Conferma le parole dell’artista che, in una delle sue interviste, parla del passaggio dall’essere arrabbiato a quello dell’ avere ambizioni ?

Certamente !. E’ Sempre il famoso sogno americano che si avvera. Per Petty le ambizioni non mi paiono ancora del tutto esaurite perché la sua storia personale è molto più complessa di quanto sembrerebbe ascoltando le sue canzoni e Tom è stato molto onesto con se stesso volendo che ne documentario si entrasse più a fondo possibile nel su mondo. Le sue ambizioni poi, mi paiono giustificate da questo immenso talento di cui ti dicevo un attimo fa.

Mi pare di intravedere nella storia il profilo di un personaggio, l’artista, che, nonostante il suo grandissimo successo, ha continuato nella vita a cadere nel baratro di chi è perdente. Nel documentario lei più volte torna su avvenimenti non felici della vita di Tom ?

Questo è il fulcro della storia che raccontiamo nel doppio dvd, infatti !

Tom Petty è stato più di una volta un perdente nella vita : gli abusi verbali del padre, la madre persa giovanissimo, gli inizi della sua carriera in provincia, una bancarotta nel 1978 per evitare di essere defraudato dai suoi diritti dalla casa discografica, l’alcool, la cocaina, un piromane che ha dato fuoco alla sua casa nei tardi anni ottanta, una mano totalmente ricostruita per essere frantumata in mille pezzi in uno scatto d’ira e altre cose tutte documentate nel film hanno dato una cadenza alla storia di una delle icone della musica americana rock e per me sono state la chiave di interpretazione.
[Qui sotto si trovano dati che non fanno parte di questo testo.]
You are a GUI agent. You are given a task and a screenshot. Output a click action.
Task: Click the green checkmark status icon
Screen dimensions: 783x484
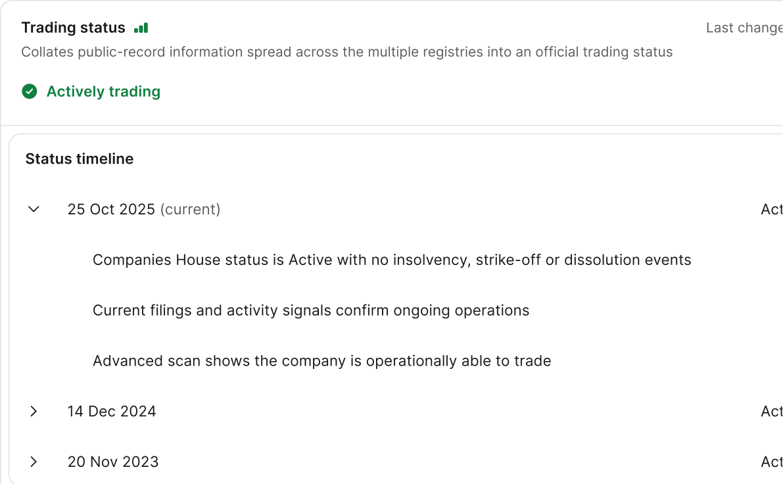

Una dimostrazione allo stesso tempo di una personalità estremamente forte e motivata, sempre a fuoco e con ben chiaro il perché delle cose in corso.

Ha lavorato quindi sul suo intuito o analizzando la storia  ?

Totalmente a intuito, ho fatto io in prima persona tutte le interviste, come un fan e come un curioso. Un percorso un po’ alla rovescia di quello tradizionale. Nel documentario prima giri e poi scrivi la storia

Si è documentato sul documentario musicale in generale nella fase preparatoria di Running Down The Dream ?

Certamente è mi è servito per capire cosa volevo e cosa non volevo. Volevo un documentario ben diverso dal bellissimo No Direction Home di Scorsese, ben differente dal documentario sui Beatles che è una storia che va in una direzione intramezzata da spezzoni di repertorio e poco più. Per Questo documentario desideravo che la storia che andasse avanti e indietro nel tempo, un crosscutting emozionale, mantenendo però intatta la semplicità che è alla base della musica di Petty. Inoltre volevo tenere un ritmo fluido, non soffermarmi troppo sulle facce, che è un altro classico dei documentari, di tutti i tipi di documentari. Quindi tenere più vario e alternato possibile il cast degli intervistati, proprio come se loro fossero gli attori del film. Per riuscire in questo mi è servito moltissimo l’immenso archivio video e di immagini di Petty e del gruppo. Tom è uno che ha conservato tutto, e nonostante l’incendio della sua villa ha una collezione di memorabilia proprie e dei suoi amici musicisti invidiabile

Lei ha prodotto molti documentari, mai nessuno di tipo musicale . Ultimamente ha ripreso in mano quello girato da lei 35 anni fa sul John Ford. Come mai ?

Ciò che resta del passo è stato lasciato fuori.